Since $x=P_1,\ xP_n= P_{n+1} +nP_n$, this proves that it is possible for any $x^n$ to be represented as a sum of $P_k:= (x)(x-1)\dots(x-k+1)$ where $1\le k \le n$, $ \ n \in \mathbb{N}$. We have $$x^n = \sum\limits_{k=1}^n C_{(n,k)} P_k$$ where $C_{(n,k)}$ is just some constant that depends on $n, \ k$, This also give us a way to calculate the first $C_{(n,k)}$ for $1\le n\le 6$.

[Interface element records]
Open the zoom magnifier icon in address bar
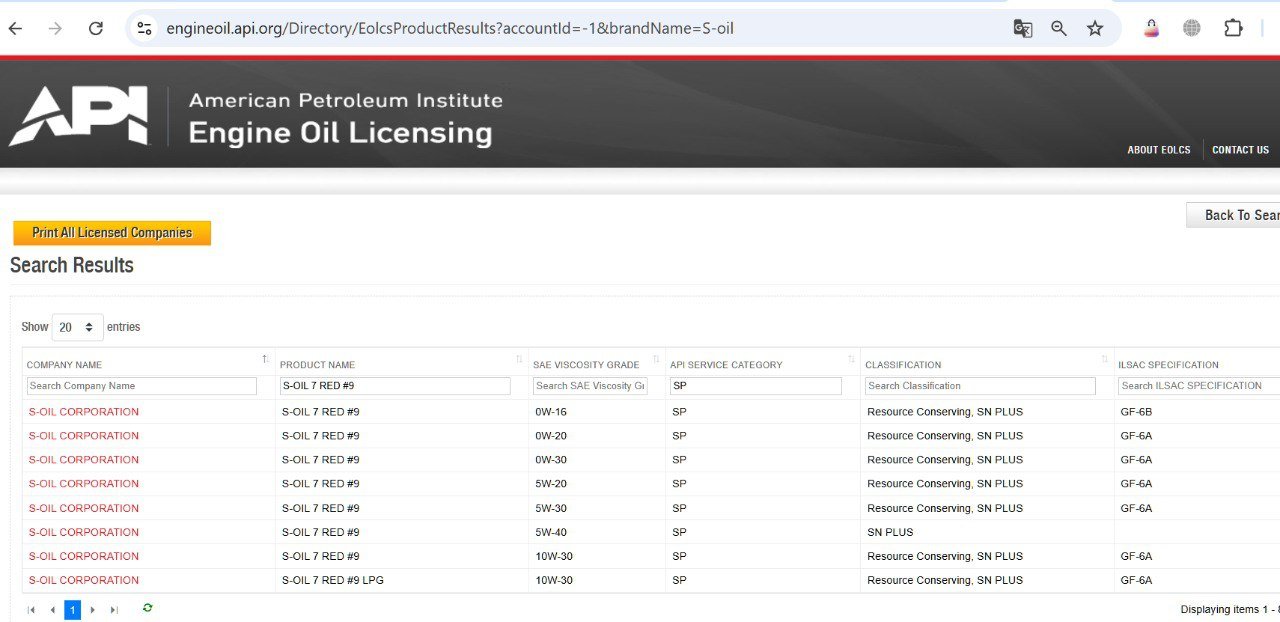 1059,28
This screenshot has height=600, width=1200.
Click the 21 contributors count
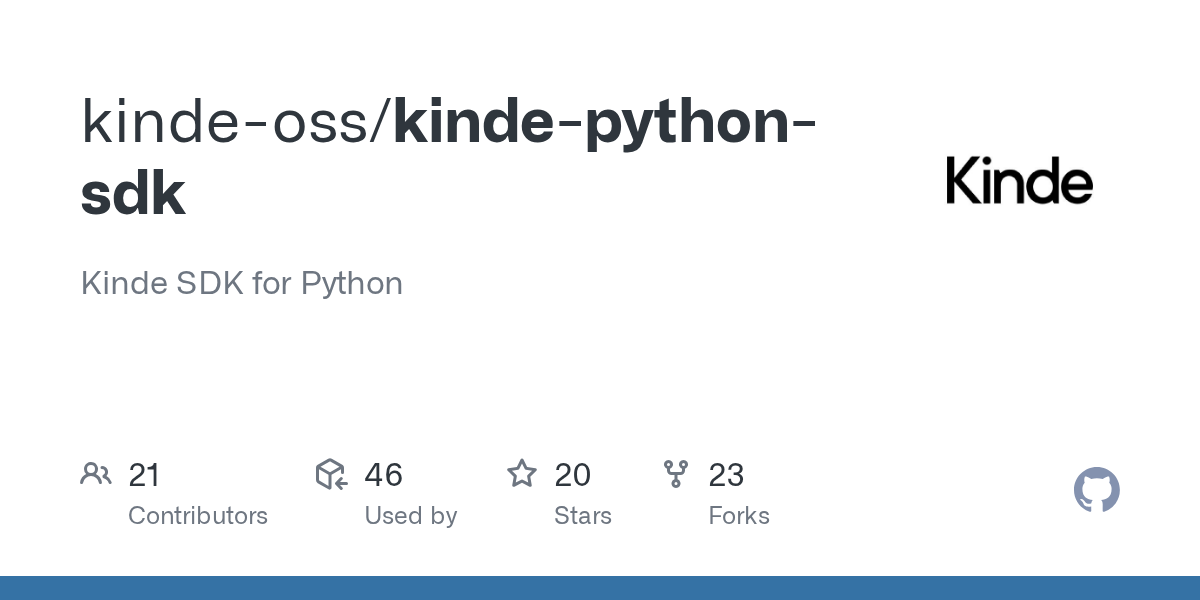click(145, 475)
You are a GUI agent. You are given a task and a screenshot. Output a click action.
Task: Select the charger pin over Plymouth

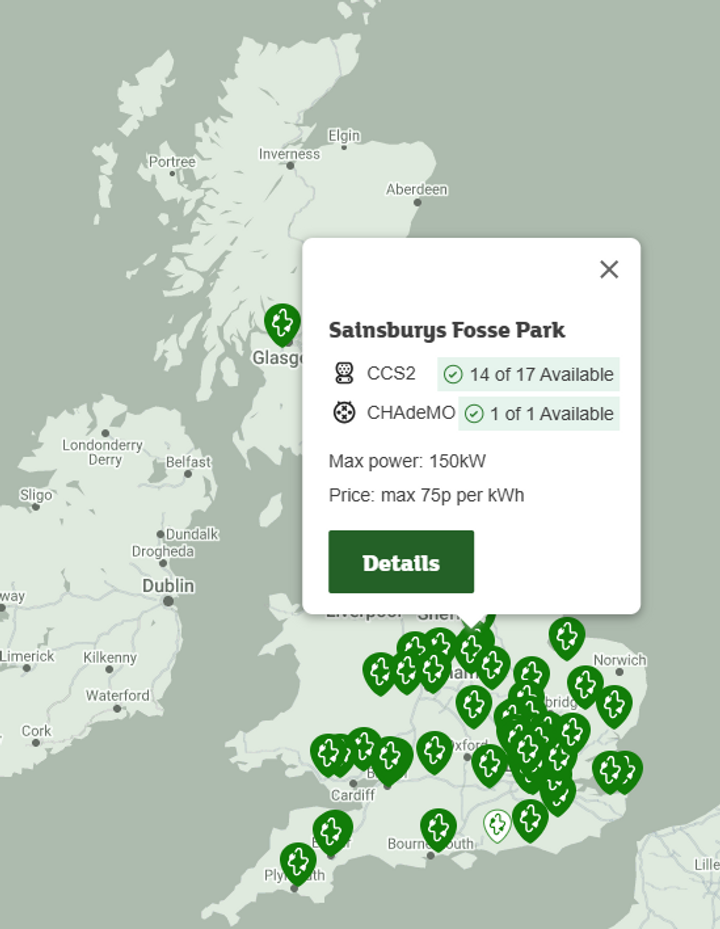click(x=297, y=863)
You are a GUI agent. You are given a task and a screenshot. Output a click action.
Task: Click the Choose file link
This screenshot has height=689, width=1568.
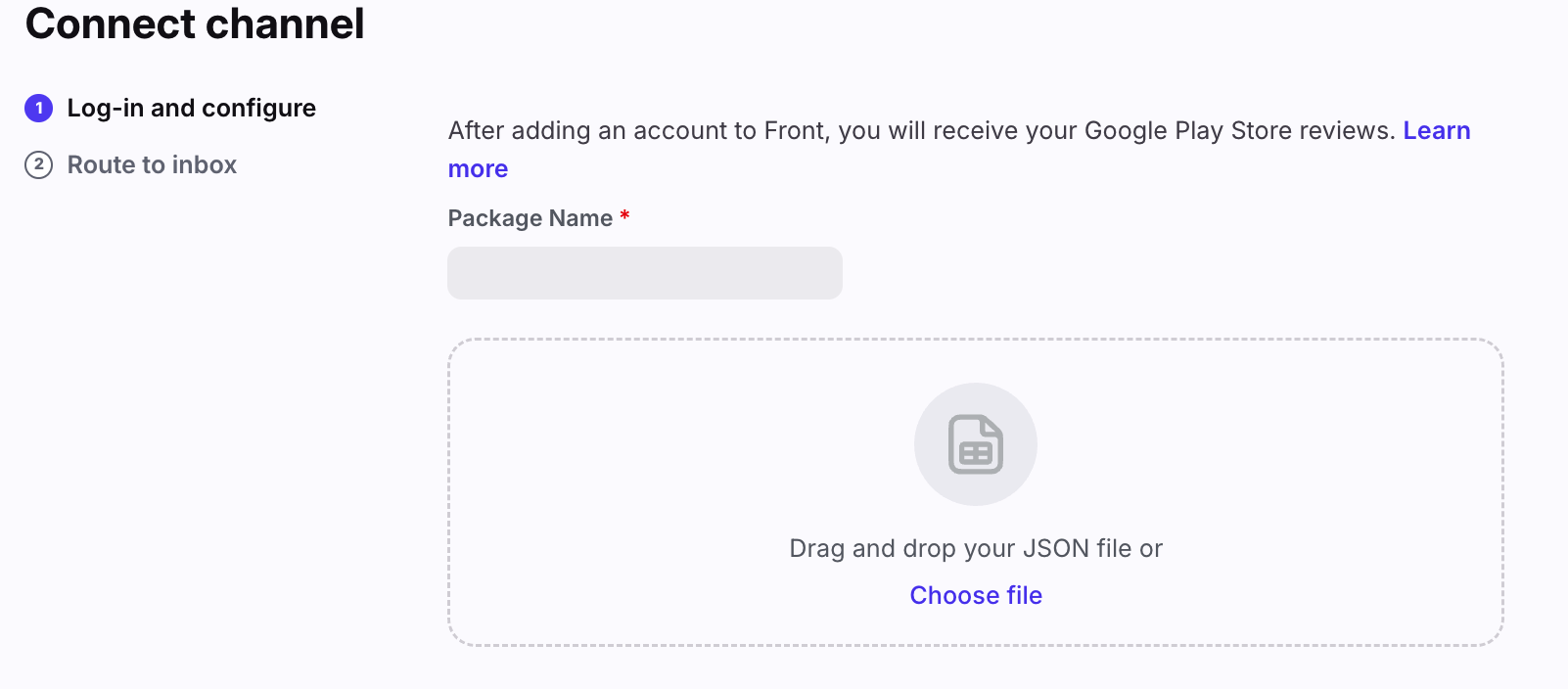(976, 595)
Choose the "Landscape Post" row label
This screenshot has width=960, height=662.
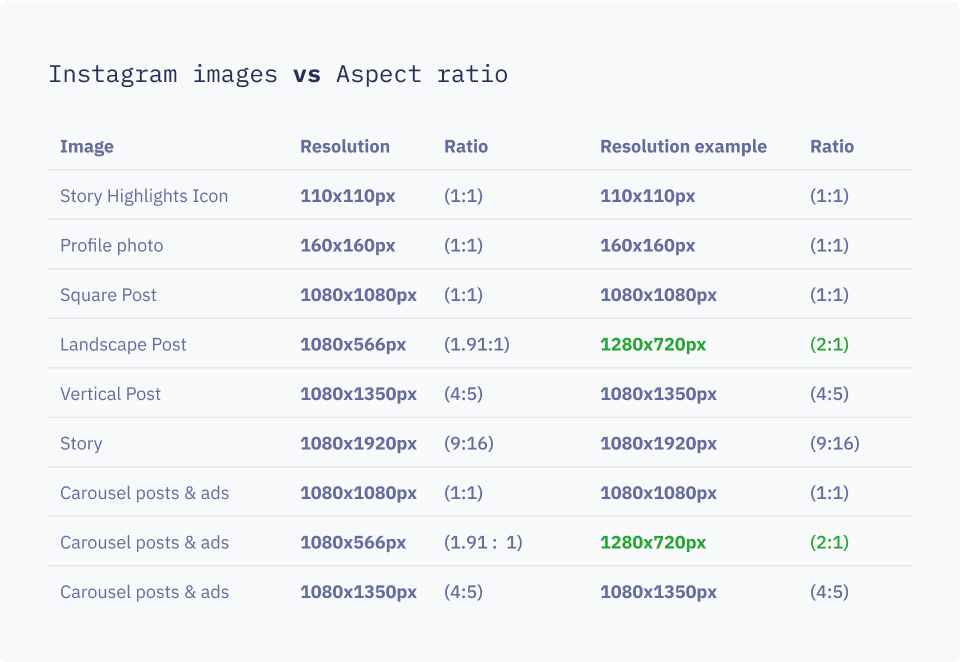(123, 344)
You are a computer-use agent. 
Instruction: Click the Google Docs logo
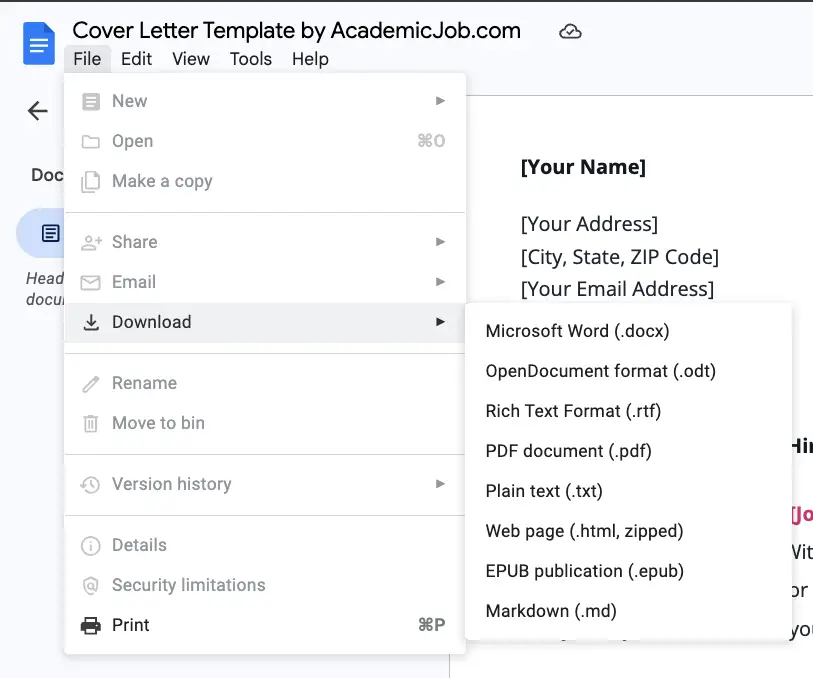pos(37,43)
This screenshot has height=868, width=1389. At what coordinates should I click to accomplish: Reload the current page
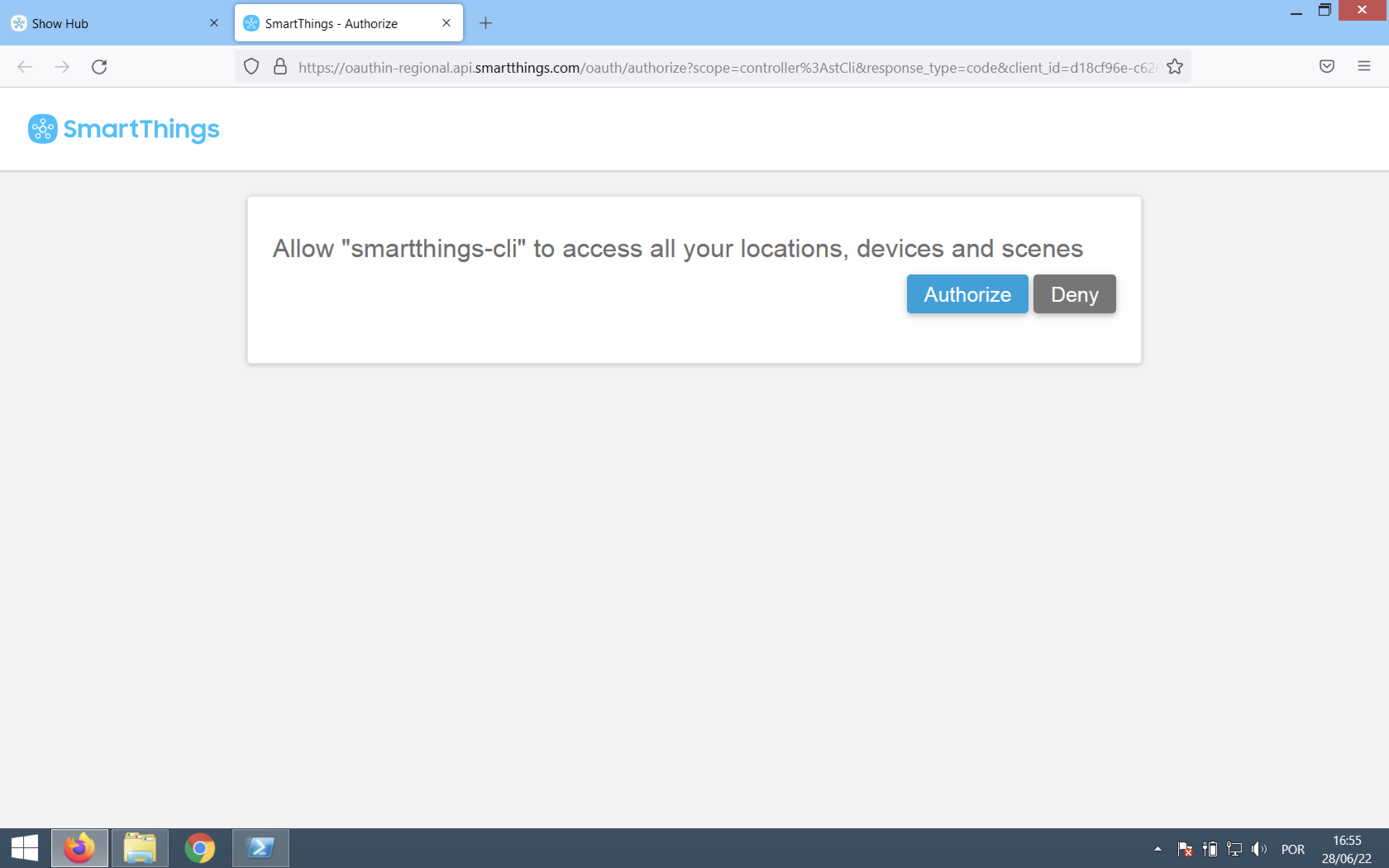point(99,67)
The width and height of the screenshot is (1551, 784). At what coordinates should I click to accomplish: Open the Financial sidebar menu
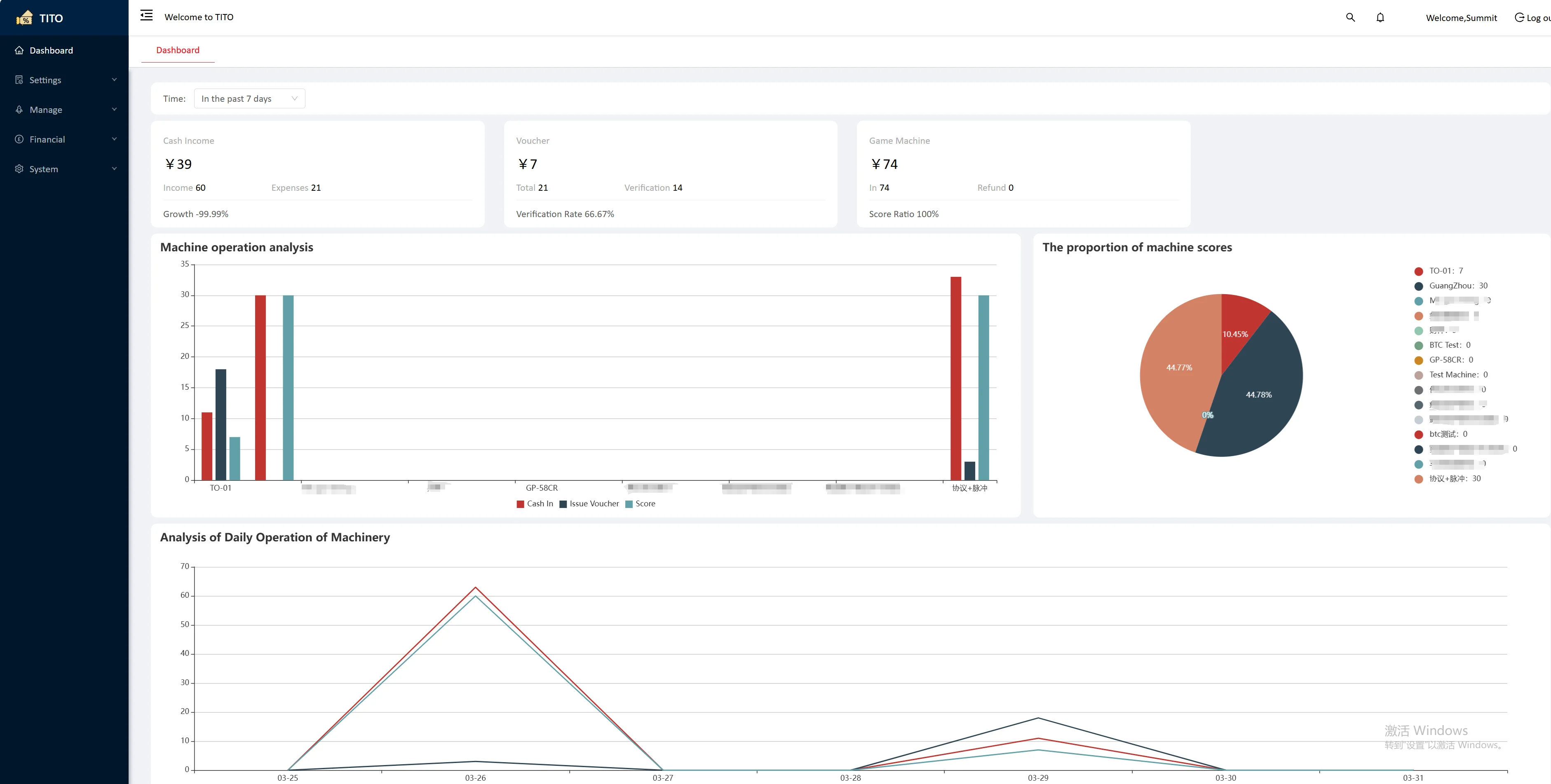tap(47, 140)
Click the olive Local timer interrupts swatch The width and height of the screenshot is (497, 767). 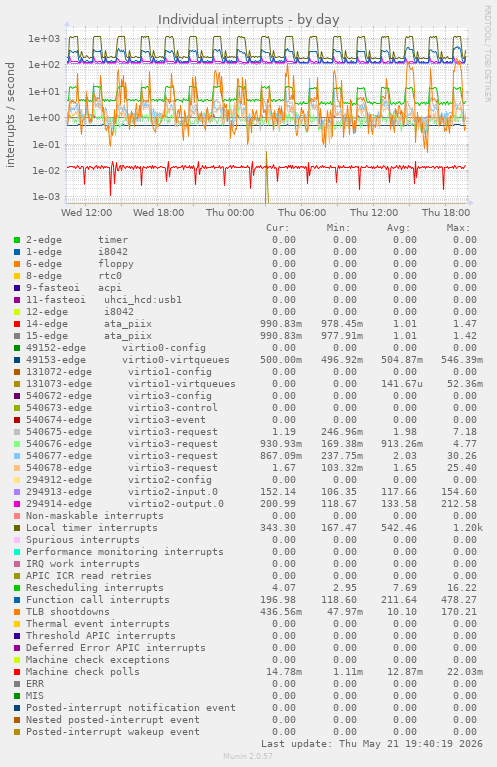tap(17, 528)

Task list:
[1] Sum up the falling-factorial passage in two sentences.
[2] Carry on the falling-factorial passage from its final sentence.
The items have nothing to do with the falling-factorial passage.

Answers to the exercise:
[1] Because $x=P_1$ and $xP_n=P_{n+1}+nP_n$, every power $x^n$ can be written as a sum of the products $P_k=(x)(x-1)\dots(x-k+1)$ for $1\le k\le n$, with constant coefficients $C_{(n,k)}$ that depend on $n$ and $k$. The same relations also give a way to calculate the first of these coefficients, for $1\le n\le 6$.

[2]
$$x=P_1$$ $$x^2 = P_1+ P_2 $$ $$x^3 = P_1 + 3P_2 +P_3 $$ $$x^4=P_1 +7 P_2 + 6P_3 +P_4$$ $$x^5=P_1+15P_2 +25P_3+10P_4 +P_5$$ $$x^6=P_1+31P_2 +90P_3 +65P_4+15P_5+ P_6$$

The question is How to represent $C_{(n,k)}$ in a "nice" closed from? I expected at first that $C_{(n,k)}$ have some relation to the binomial coefficients $x, \ x^2, \ x^3$ I believed that such simple relation could be found, but after I calculated $x^4, \ x^5, \ x^6$ it turns out that $C_{(n,k)}$ is more complicated that I initially thought .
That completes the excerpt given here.